В петропавловской тюрьме метался в мыслях, как зафлаженный волк, там постоянно жгли душу воспоминания, сердце разъедал стыд за свои непоправимые ошибки, там постоянно думал и о близких ему людях, и о своей свихнувшейся жизни, и о партии, его предавшей, размышлял над происходившими в стране событиями. Здесь же прошлое теряло не только остроту, но и значение. Он, конечно же, ничего не забыл, мог при желании вспомнить о нужном до мельчайших подробностей, вот только это желание у него возникало все реже и слабее. Равнодушно относился к чужому горю, страданию, даже о своей возможной близкой и внезапной смерти стал думать с каким-то странным спокойствием, бесстрастно представлял в деталях, как и где это может произойти. Суть его помалу проедала душевная ржавчина, из чувств - он это отчетливо сознавал - осталась крепкая зависть к таким же зекам и ссыльным, прочно сидевшим на хлебных должностях. Живой интерес возникал в нем, лишь когда он думал, что бы украсть из тех грузов, которые он развозил, и где украденное удачно обменять на съестное и курево. Это его теперь занимало куда больше, нежели мысли о жене и своем председательстве.

Он был уверен, что все, кого он видел в разъездах, слышал, с кем разговаривал - заключенные, ссыльные, вольные и подневольные, старые и молодые, - все они думают и чувствуют точно так же, воспринимают жизнь, как и он. Очень редко раздавался добрый, беззлобный смех, не доводилось ему быть участником веселого, азартного спора, когда шапкой оземь в подтверждение своей правоты, не слышал, чтобы о ком-то отзывались как о хохмаче-балагуре, чтобы кто-нибудь напевал либо беззаботно насвистывал во время работы, смачно рассказывал бы житейскую байку. Зато поднять на оскорбительный смех, унизить, уязвить - этого хватало с избытком и наблюдалось сплошь и рядом. Тяжело мрачны, раздражительны и немногословны были в общении между собой заключенные. Неоправданно требовательны, злы и глухи к уговорам и просьбам - бригадиры, десятники. Тупо суровы и безучастны - коменданты, охранники, лагерные надзирающие. Этих еще можно было понять: держатся за теплые места, дорожат собачьей службой. Но и среди зеков и ссыльных ничего хорошего не замечалось. Часто вспыхивали короткие, злые ссоры со страшным матом, зуботычинами, да и разговоры были подавляюще однообразны - работа, продуктовые карточки, одежда, срок, смерть. Из этого круга не выходили.

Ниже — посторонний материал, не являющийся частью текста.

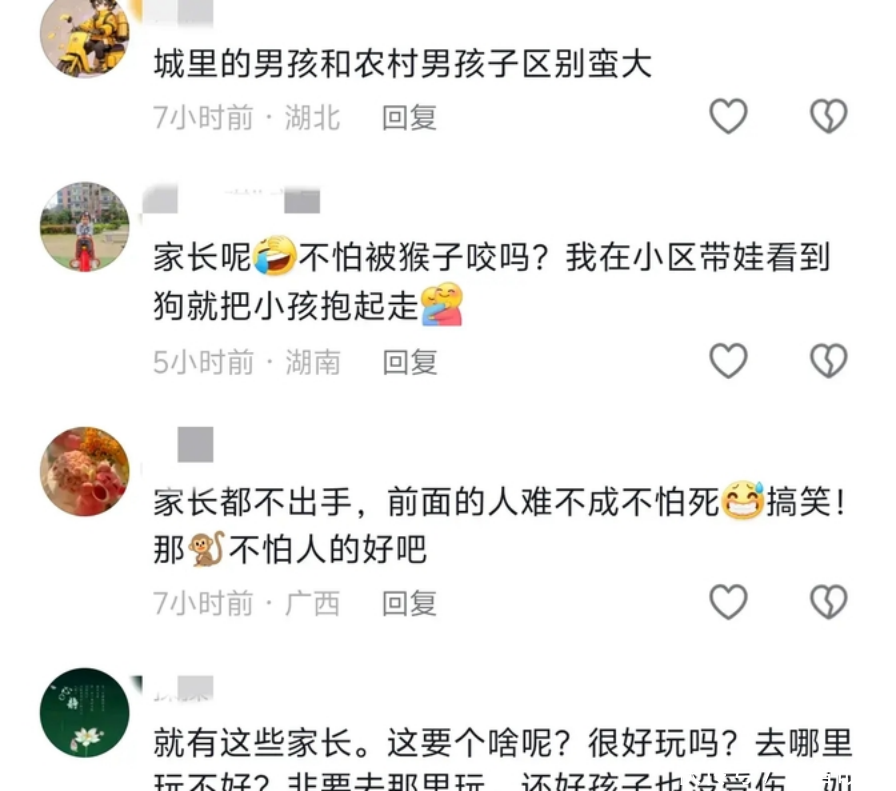Viewport: 896px width, 791px height.
Task: Reply to the 7小时前 广西 comment
Action: (409, 604)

Видел он много, даже слишком для него много...

Кончалась осень, теплая, сухая, близилась зима, которую ожидали с ужасом конца света. Десятки тысяч семейных спецпереселенцев изо всех сил спешили достроить бараки, в которых им предстояло жить. Работали до изнеможения. В бригады зачисляли детей с десяти лет. Им надлежало рубить в полях караганник, которым выстилали по хворостяному настилу пролеты в стропилах, прежде чем засыпать сверху землей и сплошь смазать крышу глиной. За эту работу им выдавали по триста граммов хлеба в день. Взрослую пайку с приварком получали подростки с двенадцати лет при выполнении установленной дневной нормовыработки. Особо требовательные коменданты хвалились начальству, что у них бездельничают, проедают по нескольку ложек муки в день лишь грудные и карапузы.

На отдельных точках всю тяжелую работу выполняли мужики. Бабы, старики и дети только помогали им по мере сил. В пяти прикарагандинских поселках строительство полностью легло на женские и детские плечи: мужчин то и дело партиями уводили в Караганду на общие работы - в шахты, рудники, на строительство железнодорожных веток. Поэтому как ни торопились, как ни выкладывались на постройке бараков ссыльные семьи, к холодам они не успели. Уже ударили первые заморозки - до самого полудня блестели сизым инеем под скудным солнцем почерневшие травы, долго плавали в посуде тонкие иглы льда, люди все еще вымешивали ногами в ямах глину на обмазку барачных стен и крыш. Уже крепко схватило морозами степь, сковало ее зазимками, затуманило дымом первых поземок, а люди все еще жили в балаганах, шатрах, земляных норах.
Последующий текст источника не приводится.